- **Challenges**
#1 In the forum thread, what discount does the first poster say is available on the Peak order?
#2 Rewrite the forum thread from "# Peak sale, any" to "their best fo's?", replacing "Peak" with "Peak Candle Supplies".

- **Selected extract**
##########

# Peak sale, any fo must haves?



## lenarenee (Apr 13, 2016)

I've never ordered from Peak before as they're more expensive, but with 15% off I'd like to try them. What are their best fo's?


----------



## shunt2011 (Apr 13, 2016)

I love their Pink Sugar (goes dark brown), Cranberry Citrus (great seller), Cranberry Marmalade, Pear and Orange Blossom are what I carry from them.


----------



## IrishLass (Apr 13, 2016)

These are my absolute Peak's favorites:


Black Raspberry Vanilla 
Bartlet Pear
Bayberry
Holiday Sparkle
Mulberry
Sunflower
Sweet Pea
Wild Mountain Honey
Winter Wonderland


IrishLass


----------



## snappyllama (Apr 13, 2016)

I just used a soap made with Black Canyon, and it smells fantastic! It's masculine without being cologney. I'll be ordering that for my own soon.


----------



## dixiedragon (Apr 13, 2016)

*whimper* is there a code?


----------



## IrishLass (Apr 13, 2016)

dixiedragon said:


> *whimper* is there a code?


 
SAVEBIG16


IrishLass


----------



## Navaria (Apr 13, 2016)

Another sale?? Oh no! Must...Not...Look! Willpower...fading...fingers...typing...arrgggghhhh!


----------



## shunt2011 (Apr 13, 2016)

I forgot the BRV. My favorite of all I've tried.


----------



## cerelife (Apr 15, 2016)

##########

- **Excerpted data**
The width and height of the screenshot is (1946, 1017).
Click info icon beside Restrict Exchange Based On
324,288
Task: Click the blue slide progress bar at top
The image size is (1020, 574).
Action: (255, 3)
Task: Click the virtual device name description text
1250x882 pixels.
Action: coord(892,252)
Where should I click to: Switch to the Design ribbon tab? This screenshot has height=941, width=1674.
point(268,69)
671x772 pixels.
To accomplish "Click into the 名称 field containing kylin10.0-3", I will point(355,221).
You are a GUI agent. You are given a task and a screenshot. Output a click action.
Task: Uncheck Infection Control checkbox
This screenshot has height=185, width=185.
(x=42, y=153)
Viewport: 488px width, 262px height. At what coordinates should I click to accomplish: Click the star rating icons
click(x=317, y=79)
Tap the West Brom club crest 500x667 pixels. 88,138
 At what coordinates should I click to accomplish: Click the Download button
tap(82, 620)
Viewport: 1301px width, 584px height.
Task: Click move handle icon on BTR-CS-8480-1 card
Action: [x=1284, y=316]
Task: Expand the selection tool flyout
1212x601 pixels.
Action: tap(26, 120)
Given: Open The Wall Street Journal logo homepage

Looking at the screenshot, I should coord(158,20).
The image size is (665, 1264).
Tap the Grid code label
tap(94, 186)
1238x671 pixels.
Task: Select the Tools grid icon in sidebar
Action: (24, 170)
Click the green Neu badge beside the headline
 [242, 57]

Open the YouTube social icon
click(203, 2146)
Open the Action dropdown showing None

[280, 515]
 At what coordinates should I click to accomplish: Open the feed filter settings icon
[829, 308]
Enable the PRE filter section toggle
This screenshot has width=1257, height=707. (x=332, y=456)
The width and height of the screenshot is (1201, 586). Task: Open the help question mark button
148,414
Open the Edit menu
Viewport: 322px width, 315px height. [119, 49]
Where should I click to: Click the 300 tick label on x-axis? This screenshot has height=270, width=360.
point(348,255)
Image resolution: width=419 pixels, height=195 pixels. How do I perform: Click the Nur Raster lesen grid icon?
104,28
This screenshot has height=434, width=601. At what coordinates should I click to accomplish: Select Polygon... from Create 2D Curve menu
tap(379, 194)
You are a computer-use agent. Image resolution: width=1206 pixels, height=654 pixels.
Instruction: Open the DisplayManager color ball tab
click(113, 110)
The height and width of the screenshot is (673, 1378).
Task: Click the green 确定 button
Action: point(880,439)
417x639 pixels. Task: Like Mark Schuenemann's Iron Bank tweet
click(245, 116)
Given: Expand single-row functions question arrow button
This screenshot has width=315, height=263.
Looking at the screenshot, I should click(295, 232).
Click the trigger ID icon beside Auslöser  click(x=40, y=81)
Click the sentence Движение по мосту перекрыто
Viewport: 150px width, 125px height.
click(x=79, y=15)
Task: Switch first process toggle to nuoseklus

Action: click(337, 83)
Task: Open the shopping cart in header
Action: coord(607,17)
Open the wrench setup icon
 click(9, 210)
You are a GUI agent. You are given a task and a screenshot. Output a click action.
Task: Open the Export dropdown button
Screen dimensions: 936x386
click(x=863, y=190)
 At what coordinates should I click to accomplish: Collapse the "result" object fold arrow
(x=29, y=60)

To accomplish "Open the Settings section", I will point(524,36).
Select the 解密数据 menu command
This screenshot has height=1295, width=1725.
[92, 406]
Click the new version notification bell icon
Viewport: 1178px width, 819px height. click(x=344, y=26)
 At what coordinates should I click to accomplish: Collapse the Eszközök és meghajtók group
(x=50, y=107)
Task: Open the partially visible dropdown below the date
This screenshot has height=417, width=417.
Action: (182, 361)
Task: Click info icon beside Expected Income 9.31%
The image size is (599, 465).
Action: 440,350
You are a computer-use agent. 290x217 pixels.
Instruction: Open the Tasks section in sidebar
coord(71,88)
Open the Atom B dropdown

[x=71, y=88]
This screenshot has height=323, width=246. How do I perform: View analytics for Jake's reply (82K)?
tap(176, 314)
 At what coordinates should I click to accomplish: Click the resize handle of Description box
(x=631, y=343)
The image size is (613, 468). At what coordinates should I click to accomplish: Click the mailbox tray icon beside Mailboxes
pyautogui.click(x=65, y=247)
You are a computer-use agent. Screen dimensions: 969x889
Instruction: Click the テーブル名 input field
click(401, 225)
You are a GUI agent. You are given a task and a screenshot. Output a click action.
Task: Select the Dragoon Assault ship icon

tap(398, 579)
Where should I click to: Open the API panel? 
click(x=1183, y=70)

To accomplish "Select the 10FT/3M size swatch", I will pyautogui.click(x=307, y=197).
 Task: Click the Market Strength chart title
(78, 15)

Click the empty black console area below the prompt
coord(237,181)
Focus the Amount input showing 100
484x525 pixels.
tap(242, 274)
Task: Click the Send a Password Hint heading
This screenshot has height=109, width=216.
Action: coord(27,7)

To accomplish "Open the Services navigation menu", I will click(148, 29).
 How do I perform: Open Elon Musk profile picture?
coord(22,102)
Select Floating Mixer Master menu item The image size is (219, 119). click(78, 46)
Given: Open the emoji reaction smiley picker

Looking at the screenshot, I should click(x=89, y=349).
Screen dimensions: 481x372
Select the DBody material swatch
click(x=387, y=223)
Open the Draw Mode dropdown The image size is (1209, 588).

##########

- **Solutions to the problems**
#1 15% off

#2
# Peak Candle Supplies sale, any fo must haves?



## lenarenee (Apr 13, 2016)

I've never ordered from Peak Candle Supplies before as they're more expensive, but with 15% off I'd like to try them. What are their best fo's?